Great. Thanks. Good morning. First I want to ask you about Wet Shave and just the competitive environment, whether you're seeing more from main branded competitor or is it more coming from the newer disruptor brands? And then assuming that the COVID impacts sort of turn into recession challenges over time, can you talk about your expectations of your business in terms of the branded versus the private label performance and then mix? Thanks.
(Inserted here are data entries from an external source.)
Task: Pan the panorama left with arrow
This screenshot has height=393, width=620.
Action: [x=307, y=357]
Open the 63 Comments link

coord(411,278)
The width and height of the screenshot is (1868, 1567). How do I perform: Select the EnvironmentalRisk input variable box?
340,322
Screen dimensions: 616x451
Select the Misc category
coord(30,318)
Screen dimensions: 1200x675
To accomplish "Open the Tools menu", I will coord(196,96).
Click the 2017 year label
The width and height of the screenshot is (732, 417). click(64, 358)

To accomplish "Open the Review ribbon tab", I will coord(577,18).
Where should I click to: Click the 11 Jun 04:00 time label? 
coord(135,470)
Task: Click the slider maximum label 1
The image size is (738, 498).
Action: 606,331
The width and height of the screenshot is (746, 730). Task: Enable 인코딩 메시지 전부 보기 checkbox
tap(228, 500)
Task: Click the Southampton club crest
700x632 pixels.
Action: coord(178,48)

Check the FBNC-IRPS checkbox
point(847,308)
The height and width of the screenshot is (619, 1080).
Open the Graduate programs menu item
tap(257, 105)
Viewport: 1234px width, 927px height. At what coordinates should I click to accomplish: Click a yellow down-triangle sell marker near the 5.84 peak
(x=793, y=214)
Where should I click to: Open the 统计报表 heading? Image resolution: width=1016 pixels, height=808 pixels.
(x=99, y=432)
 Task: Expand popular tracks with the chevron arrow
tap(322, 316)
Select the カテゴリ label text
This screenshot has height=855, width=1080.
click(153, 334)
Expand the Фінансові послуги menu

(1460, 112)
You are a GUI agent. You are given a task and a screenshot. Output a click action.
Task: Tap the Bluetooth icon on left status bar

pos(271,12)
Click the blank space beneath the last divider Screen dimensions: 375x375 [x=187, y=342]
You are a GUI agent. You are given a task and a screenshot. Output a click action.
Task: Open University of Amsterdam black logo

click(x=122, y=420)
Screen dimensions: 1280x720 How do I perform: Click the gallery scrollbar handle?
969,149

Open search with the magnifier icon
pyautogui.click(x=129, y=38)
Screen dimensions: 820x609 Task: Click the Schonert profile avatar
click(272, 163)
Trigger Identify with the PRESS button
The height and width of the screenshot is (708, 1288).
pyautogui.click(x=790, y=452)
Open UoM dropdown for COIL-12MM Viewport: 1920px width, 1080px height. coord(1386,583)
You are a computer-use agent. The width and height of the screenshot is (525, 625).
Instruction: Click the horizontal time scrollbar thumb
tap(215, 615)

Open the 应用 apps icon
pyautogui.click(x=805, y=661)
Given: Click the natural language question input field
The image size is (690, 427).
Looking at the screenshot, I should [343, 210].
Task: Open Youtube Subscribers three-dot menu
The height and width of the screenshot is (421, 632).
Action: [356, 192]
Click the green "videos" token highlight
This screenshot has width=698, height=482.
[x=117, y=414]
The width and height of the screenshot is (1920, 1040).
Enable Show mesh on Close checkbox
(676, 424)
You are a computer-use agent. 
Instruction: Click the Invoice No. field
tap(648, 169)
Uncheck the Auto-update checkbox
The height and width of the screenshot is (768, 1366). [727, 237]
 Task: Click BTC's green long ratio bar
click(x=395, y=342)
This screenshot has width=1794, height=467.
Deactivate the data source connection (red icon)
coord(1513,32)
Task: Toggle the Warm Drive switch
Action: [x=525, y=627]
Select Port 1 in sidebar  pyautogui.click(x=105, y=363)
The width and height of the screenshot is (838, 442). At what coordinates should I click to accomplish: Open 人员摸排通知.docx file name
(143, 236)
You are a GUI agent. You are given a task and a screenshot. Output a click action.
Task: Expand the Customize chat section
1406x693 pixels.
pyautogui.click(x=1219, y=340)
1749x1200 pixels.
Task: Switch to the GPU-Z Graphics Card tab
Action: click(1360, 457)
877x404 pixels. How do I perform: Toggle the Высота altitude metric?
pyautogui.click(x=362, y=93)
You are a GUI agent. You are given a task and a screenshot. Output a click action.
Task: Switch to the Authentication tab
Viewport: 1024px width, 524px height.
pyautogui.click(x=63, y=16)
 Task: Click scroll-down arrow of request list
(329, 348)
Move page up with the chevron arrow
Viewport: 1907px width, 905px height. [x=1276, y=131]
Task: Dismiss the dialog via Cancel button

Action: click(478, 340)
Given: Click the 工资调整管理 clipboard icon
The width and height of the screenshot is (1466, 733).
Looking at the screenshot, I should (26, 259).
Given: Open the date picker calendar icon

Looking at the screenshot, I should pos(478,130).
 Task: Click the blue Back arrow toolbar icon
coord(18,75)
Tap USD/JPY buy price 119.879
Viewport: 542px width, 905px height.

Rod R. Little -- President and Chief Executive Officer

Yeah. Thank you, Olivia. Good morning. On Wet Shave, the competitive environment is really high, right? It remains a highly competitive segment. There is no doubt. And Procter is very good at what they do. We have a lot of respect for them. And, they're operating well in the category as the leader. We know the Harry's business pretty well by spending time with them, they're a talented group and have brought innovation, and new thinking to the category. And you've got Dollar Shave there with Unilever, right, backing that, that when you put that all together, it's a highly competitive environment.

And despite the competition and where it sits, if you look at the consumer, and you look at the totality of the portfolio that each of us have, we have a very interesting portfolio that has a right to win and exist with consumers in segments where we play. We've got -- we've got great technology and quality. We -- for the US market we grind blades in the US, like there is a lot of things we can play with as we move forward to be successful in these categories.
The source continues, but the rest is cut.